Data for review
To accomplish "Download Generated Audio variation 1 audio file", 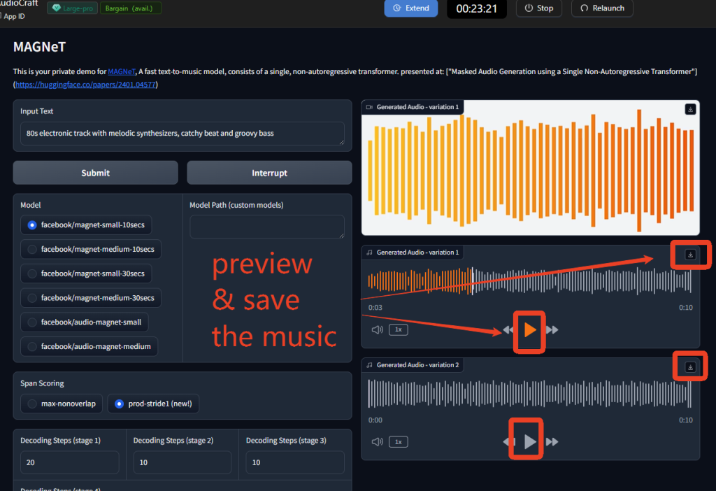I will pos(690,255).
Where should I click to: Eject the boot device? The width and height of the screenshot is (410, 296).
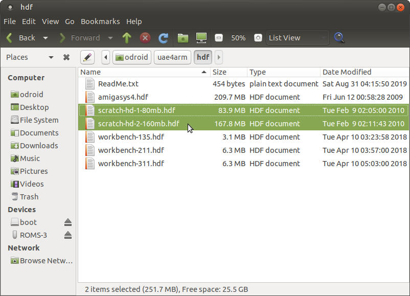pyautogui.click(x=68, y=222)
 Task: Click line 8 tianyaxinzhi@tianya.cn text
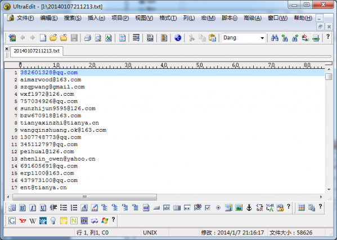[x=60, y=123]
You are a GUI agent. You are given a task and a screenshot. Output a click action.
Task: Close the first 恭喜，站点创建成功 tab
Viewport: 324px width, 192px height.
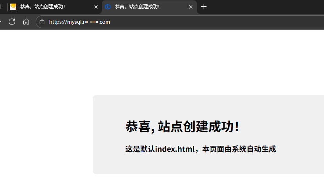tap(96, 7)
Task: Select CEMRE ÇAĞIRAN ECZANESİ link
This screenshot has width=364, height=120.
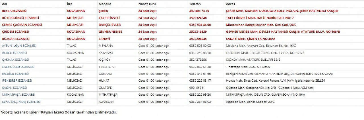Action: tap(22, 25)
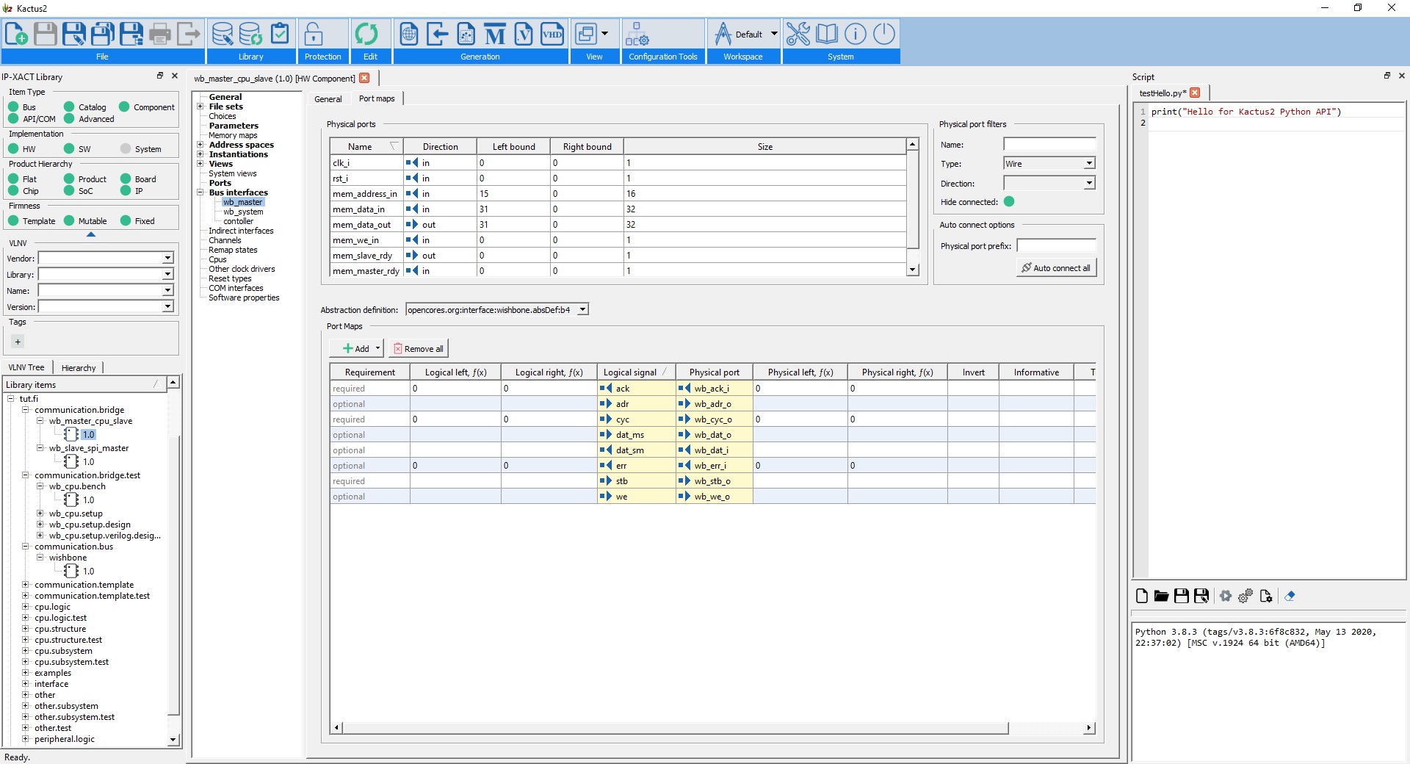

Exercise brief
Pictures don't belong in the copy. Retype exactly the lines from the one with "Task: Select CEMRE ÇAĞIRAN ECZANESİ link" through the last line of the records.

Task response
Task: Select CEMRE ÇAĞIRAN ECZANESİ link
This screenshot has width=364, height=120.
Action: tap(22, 25)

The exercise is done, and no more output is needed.